TEXT FOR ANALYSIS:
------------------------------
In searing equatorial heat, several dozen men, women and children sit crowded around a metal faucet amid a pile of empty jerry cans and used water bottles.
"No water," says one of the men from under the half-shade of a few dried branches.
Then, without warning, water begins gushing out onto the sun-baked earth as a frenzied crowd jostles for one of the taps. An elderly woman resorts to spooning a few cupped handfuls of water from a murky puddle into her large, hollow container.
This is Hagadera, the largest, oldest and most overcrowded of three Somali refugee camps clustered around Dadaab in Kenya's arid and impoverished North Eastern Province.
"The water supply is below minimum emergency standards," said Maeve Murphy, a field officer with the UNHCR in Hagadera, where aid agencies are trying to drill additional boreholes. "There is concern whether the actual water supply is even there."
But a water shortage is only one of many problems facing refugees who have fled continued violence in neighbouring Somalia only to arrive at camps that aid agencies say are now critically overstretched.
Originally built to hold 90,000, the camps were already home to more than 150,000 in December of 2006, when an Ethiopian-led invasion into southern Somalia ousted the ruling Islamic Courts Union and replaced it with a UN-backed transitional government, a move that was intended to bring stability to a country ravaged by years of anarchy and violence.
It didn't.
"There is still killing for no reason in Somalia," said Muhammad Farah, 30, who last month fled the southern city of Kismayo, now controlled by a resurgent Islamist militia. "Anyone with a gun can just kill anyone he wants."
------------------------------
PROVIDED DATA:

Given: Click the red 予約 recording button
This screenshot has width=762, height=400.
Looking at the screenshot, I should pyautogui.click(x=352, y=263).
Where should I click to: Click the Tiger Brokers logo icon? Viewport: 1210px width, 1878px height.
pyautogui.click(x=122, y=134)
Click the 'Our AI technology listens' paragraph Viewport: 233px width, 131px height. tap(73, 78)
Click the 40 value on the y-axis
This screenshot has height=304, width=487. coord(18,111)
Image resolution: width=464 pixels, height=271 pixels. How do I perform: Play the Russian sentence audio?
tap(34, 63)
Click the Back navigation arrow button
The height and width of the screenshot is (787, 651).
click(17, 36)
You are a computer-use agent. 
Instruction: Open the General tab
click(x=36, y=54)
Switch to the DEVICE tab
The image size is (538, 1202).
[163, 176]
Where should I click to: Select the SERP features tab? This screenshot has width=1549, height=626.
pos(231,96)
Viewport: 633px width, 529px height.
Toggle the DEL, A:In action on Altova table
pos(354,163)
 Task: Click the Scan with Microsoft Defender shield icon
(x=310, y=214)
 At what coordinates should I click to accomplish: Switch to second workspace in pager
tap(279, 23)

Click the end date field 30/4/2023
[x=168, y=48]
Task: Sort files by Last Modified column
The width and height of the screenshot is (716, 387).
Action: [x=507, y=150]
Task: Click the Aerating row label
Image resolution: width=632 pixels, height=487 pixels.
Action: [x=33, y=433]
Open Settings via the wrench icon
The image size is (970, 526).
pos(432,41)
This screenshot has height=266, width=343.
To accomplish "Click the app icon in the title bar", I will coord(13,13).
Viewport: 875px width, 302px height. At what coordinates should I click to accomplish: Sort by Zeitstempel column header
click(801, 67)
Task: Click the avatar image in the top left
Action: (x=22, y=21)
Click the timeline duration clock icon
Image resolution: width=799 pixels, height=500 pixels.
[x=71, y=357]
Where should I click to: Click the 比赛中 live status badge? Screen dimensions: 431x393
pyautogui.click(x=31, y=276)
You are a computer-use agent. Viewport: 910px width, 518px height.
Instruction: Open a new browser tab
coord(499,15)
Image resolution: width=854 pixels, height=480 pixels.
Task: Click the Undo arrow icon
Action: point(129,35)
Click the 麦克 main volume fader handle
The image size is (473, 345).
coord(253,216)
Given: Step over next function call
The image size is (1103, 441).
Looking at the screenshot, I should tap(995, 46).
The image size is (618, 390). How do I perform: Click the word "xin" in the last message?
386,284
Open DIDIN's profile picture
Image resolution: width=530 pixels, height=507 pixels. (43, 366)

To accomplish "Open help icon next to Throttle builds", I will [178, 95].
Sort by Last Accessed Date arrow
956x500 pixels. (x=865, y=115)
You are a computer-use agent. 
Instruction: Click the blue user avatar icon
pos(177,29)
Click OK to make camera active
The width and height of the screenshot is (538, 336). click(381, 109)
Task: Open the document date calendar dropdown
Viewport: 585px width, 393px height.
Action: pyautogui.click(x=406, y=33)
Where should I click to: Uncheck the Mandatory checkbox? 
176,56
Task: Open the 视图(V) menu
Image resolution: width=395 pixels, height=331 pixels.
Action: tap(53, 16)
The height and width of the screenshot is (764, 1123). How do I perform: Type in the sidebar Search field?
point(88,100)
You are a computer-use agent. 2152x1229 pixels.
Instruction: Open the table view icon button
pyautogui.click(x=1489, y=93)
------------------------------
REQUIRED ACTION:
Using the text on the Somali refugee camps, mark each statement yes or no, and back each answer with the text's own words quoted exactly.
1. The camps were first built to hold 90,000 people.
2. Hagadera is the smallest of the three camps.
3. Muhammad Farah fled Kismayo.
The rows aren't needed for anything here.

TASK RESPONSE:
1. Yes: "Originally built to hold 90,000"
2. No: "the largest, oldest and most overcrowded of three Somali refugee camps"
3. Yes: "who last month fled the southern city of Kismayo"